Minha vida é de correria. Faltando-me hora pra tudo. São histórias e mais histórias que improviso para escapar a eventos sociais, para não aderir a projetos alheios... Mesmo sob o constrangimento da desculpa esfarrapada no lugar da verdade verdadeira que poderia pegar mal.
Natural a pessoa que gentilmente nos convida para alguma coisa, que para ela é importante, achar um tremendo pouco caso trocarmos sua conspícua companhia, ou proposta, por “algo tão frívolo”... Só que, para nós, não é frívolo, ora bolas!
Quando alguém opta por dar as costas a badalações já o faz no pressuposto de que seu tempo de boiar nas espirais do cigarro será sagrado. Quem quiser que vá amanhã receber e homenagear Sua Excelência, que vá ao bingo beneficente, à debutância da filha do Aristeu, ao jogo de pôquer no caxixó da Lívia. Tem dó! Já fui semana passada.
Cada um resolva a seu modo o enigma do tempo. Até porque ninguém sabe direito o que é tempo. Cientistas levados a defini-lo saíram pela tangente com brincadeiras.
Einstein disse que o tempo é "uma ilusão”. Para ele, “a distinção entre passado, presente e futuro não passa de uma firme e persistente ilusão". John Wheeler, outro notável físico americano, foi ainda mais pilhérico: disse que tempo é "o jeito que a natureza encontrou para não deixar que tudo acontecesse de uma vez só".
Podem conferir no Google. Dois gênios da humanidade não entenderam o mecanismo da própria decrepitude. Ora, a prova de que o tempo existe é que só não o vemos passar quando estamos ocupados ou distraídos. Tão distraídos que não percebemos as erosões de nossa própria decrepitude.
Social e popularmente diz-se que "tempo se inventa" e que tudo se resume a saber programá-lo. O problema é impor socialmente nossa programação. Principalmente nas cidades menores, as pessoas se conhecem, são amigas, simpáticas, e querem sempre distinguir seus semelhantes com uma demonstração de carinho e apreço. Impossível não tratá-las com compreensão. Pero hay que endurecerse para que o controle da pauta continue em nossas mãos.

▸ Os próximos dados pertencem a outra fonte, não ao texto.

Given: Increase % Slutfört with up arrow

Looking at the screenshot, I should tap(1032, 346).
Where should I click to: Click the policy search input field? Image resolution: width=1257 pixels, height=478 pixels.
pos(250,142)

Consta que nos últimos 100 anos a vida média do ser humano dobrou. Contribuíram para isto a medicina, a alimentação mais adequada, a química farmacológica, os hábitos de higiene, o conforto. Paralelamente, novas técnicas e novas tecnologias, vieram otimizar o uso que fazemos do tempo − meios de comunicação dispensando presença pessoal; meios de locomoção mais rápidos etc. − e nem assim passou a sobrar tempo.
Ao contrário, a demanda de afazeres na sociedade moderna insiste em nos passar a impressão de que o tempo anda cada vez mais curto. Não apenas impressão. Anda curto, sim. Principalmente aquele tempo sagrado, para nós mesmos e para a família.